Querying is a basic functionality in MongoDB it can be done against any key-value pair in a document collection. Querying is always more efficient if it's done against indexed values.

These are two things that separates document databases from key-value stores where indexing is done only on the key and querying can be done only against the key. There are some separate solutions for key-value store indexing and searching but their not part of the database itself.

Aggregating


Aggregating is a more sophisticated way of searching it gives nice opportunities to modify the search result documents before the answer is returned. This is also a nice tool for querying for statistical data based on the documents.

Replicating and sharding


Replicating is where the data is copied to multiple databases and sharding is where the data is spread between multiple database instances. These two can also be combined where data is sharded and the individual shards are replicated.

Replication is a good way to have to the data backuped and for fault tolerance and it can be used to spread reads against multiple databases.
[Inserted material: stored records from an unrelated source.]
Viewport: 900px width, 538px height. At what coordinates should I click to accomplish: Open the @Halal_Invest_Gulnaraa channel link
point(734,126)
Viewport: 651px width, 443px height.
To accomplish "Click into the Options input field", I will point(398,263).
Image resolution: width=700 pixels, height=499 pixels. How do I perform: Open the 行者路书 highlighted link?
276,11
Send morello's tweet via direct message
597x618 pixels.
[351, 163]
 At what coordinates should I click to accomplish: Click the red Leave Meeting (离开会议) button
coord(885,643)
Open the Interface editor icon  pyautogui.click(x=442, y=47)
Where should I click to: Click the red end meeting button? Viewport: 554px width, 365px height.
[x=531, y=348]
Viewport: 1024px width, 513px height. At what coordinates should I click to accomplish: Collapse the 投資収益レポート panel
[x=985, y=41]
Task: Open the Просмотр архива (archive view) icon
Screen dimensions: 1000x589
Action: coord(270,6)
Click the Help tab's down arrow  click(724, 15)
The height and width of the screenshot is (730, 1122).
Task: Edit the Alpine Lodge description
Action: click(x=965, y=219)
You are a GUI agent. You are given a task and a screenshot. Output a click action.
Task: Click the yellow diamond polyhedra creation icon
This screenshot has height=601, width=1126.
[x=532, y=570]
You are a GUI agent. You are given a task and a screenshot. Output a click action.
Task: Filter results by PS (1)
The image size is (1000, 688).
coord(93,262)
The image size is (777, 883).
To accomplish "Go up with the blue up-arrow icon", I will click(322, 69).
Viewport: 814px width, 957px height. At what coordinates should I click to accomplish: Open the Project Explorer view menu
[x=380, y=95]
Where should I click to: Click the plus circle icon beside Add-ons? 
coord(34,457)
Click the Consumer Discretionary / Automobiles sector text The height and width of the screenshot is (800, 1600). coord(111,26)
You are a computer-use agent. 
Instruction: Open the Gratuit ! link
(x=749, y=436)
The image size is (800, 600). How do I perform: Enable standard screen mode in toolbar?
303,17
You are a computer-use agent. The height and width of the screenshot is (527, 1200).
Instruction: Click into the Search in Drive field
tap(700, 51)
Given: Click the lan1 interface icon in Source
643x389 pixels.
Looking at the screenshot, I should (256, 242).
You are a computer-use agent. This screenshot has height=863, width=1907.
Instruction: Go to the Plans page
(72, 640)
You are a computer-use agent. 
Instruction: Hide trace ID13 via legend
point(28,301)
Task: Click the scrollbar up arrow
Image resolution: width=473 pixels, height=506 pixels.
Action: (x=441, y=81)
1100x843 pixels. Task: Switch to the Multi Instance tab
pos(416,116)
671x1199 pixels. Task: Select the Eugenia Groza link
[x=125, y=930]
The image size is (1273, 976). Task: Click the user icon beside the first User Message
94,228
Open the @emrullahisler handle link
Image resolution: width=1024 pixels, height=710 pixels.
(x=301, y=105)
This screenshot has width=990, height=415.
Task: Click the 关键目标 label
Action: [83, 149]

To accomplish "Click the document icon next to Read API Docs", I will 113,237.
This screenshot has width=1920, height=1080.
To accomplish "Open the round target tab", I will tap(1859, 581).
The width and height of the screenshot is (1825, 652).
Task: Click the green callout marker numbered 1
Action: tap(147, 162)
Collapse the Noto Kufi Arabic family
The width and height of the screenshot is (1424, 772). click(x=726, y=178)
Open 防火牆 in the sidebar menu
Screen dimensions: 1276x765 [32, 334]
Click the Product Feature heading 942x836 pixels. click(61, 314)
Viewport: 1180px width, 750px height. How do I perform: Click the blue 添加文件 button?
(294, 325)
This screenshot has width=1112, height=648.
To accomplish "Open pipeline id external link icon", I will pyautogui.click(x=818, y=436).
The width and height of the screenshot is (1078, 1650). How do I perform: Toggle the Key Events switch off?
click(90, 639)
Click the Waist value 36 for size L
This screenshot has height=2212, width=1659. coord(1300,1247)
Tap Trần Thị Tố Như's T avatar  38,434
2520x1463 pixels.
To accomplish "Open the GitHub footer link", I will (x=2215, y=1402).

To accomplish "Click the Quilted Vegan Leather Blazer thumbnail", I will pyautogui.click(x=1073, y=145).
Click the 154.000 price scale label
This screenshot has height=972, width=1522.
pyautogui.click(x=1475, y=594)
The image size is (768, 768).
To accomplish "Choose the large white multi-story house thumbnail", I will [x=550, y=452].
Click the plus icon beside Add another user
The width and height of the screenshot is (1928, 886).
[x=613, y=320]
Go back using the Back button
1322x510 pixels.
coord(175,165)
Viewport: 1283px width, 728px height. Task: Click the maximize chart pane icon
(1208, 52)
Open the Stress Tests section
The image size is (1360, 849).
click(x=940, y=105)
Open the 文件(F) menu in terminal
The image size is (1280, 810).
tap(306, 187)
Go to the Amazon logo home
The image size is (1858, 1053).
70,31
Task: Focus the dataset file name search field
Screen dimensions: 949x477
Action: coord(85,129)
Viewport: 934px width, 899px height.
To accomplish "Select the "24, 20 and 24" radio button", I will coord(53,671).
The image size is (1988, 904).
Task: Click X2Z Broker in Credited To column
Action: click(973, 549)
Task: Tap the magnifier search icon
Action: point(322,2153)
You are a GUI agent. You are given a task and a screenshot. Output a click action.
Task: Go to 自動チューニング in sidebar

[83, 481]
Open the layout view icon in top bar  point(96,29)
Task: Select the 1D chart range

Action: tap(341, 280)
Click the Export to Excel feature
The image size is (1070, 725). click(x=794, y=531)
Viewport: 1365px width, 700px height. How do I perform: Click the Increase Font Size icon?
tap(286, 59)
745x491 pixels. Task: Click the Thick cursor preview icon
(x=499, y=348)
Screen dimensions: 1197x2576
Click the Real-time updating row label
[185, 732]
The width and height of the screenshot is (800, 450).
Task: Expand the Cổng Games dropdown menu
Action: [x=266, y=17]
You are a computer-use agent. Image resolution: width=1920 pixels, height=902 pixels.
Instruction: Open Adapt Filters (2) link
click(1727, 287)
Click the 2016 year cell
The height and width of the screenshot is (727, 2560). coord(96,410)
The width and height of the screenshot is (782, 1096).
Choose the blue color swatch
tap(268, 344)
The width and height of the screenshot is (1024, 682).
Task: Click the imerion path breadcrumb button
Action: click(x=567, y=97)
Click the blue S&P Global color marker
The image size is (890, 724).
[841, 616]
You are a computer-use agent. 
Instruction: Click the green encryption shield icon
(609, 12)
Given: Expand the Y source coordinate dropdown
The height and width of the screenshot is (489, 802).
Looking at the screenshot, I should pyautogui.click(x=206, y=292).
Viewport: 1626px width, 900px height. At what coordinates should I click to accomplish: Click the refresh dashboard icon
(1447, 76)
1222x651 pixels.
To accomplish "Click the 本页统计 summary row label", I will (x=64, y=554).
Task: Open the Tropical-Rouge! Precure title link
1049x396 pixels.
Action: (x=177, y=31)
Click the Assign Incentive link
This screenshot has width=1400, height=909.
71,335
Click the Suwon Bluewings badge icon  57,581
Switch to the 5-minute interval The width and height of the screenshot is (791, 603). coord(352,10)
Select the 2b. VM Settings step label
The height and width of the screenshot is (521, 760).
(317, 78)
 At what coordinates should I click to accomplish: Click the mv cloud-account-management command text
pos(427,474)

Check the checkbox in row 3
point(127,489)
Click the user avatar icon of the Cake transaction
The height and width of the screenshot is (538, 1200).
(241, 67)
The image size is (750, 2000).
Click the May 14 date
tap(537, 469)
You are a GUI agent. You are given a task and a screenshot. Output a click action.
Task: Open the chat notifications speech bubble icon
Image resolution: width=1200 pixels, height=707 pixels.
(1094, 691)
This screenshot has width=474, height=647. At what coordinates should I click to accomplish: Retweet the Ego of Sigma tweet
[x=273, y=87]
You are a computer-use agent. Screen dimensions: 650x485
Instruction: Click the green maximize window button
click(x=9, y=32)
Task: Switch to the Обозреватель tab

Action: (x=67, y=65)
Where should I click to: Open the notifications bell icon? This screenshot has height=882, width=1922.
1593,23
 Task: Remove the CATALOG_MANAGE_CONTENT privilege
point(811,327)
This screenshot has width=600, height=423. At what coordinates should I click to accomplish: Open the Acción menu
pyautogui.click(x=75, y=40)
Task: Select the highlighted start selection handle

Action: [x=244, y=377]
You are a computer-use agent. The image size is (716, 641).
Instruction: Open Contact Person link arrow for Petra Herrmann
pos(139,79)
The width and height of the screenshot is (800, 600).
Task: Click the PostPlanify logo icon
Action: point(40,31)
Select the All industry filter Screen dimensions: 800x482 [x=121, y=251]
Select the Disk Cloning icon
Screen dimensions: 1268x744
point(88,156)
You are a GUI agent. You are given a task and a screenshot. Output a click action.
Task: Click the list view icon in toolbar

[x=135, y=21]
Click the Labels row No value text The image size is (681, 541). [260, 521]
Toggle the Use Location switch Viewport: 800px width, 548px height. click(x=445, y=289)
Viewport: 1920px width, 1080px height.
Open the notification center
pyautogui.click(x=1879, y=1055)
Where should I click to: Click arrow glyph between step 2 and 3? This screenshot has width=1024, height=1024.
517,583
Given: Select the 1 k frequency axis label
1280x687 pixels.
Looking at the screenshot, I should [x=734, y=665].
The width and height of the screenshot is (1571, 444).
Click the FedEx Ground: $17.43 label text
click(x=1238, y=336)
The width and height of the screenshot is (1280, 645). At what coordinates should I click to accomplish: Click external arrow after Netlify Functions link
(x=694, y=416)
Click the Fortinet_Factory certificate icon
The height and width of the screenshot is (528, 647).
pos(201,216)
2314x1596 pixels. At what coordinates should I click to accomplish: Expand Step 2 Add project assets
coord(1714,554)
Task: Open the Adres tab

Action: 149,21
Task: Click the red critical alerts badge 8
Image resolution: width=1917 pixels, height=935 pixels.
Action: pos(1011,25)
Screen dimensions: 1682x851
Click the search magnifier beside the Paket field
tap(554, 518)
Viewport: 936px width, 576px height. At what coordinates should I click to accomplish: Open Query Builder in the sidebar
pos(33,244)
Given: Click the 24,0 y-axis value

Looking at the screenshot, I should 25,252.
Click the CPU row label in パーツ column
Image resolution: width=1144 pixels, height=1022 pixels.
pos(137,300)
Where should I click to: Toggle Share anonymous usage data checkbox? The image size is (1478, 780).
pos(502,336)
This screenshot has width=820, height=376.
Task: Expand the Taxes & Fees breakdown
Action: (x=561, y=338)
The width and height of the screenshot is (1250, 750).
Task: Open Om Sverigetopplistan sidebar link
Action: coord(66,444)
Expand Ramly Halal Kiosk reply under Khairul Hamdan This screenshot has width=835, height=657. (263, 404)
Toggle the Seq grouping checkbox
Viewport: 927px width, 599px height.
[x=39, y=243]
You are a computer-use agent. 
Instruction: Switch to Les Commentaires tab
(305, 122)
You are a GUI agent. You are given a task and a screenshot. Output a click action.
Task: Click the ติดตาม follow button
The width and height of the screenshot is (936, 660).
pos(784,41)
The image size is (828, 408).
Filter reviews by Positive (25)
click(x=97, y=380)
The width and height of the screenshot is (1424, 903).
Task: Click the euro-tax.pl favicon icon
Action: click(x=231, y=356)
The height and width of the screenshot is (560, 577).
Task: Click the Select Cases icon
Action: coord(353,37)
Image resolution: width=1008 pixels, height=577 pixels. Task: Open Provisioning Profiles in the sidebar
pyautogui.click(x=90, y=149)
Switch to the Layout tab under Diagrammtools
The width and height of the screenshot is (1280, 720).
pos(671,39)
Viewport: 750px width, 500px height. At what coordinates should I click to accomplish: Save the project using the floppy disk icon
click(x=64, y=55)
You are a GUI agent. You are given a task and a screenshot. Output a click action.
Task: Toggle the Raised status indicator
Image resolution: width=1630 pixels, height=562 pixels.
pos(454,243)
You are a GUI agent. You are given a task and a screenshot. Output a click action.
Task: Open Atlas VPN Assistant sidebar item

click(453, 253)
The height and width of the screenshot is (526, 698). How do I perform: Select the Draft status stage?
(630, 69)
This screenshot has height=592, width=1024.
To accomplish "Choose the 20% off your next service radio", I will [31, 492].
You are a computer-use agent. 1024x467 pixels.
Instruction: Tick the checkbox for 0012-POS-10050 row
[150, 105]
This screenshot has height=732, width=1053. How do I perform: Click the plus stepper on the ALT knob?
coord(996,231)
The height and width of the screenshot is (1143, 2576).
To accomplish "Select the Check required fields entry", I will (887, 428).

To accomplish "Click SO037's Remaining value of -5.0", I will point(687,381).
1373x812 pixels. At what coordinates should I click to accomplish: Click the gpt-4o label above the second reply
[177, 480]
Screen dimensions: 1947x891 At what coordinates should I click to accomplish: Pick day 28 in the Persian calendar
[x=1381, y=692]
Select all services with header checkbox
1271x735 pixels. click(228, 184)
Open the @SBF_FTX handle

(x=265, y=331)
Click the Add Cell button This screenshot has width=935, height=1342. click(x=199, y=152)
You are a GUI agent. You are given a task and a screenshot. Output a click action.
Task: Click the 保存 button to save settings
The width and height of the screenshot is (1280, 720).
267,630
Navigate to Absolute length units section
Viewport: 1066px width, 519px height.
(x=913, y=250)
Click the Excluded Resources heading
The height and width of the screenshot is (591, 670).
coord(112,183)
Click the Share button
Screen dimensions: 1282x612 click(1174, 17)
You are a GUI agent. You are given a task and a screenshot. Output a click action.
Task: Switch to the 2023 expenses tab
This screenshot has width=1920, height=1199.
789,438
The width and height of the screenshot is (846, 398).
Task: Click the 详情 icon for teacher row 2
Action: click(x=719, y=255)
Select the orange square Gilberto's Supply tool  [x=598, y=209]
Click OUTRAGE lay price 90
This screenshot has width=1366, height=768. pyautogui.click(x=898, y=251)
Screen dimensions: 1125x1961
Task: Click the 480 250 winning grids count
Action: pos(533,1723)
Replication also gives a opportunity to confirm writes to multiple replicas before the write is considered successful.

Sharding is a way to spread reads and writes against multiple databases.

Final thoughts


Since I've used and learned more about MongoDB and document databases I've started to think differently about applications. 

In the past a relational database was the only choice as a database for me but now MongoDB is one of the alternative solutions, more on the other solutions on a later post. This new knowledge that I've gained has had me thinking of how some of the past solutions would have probably worked better if MongoDB had been the choice for a database instead of a relational database.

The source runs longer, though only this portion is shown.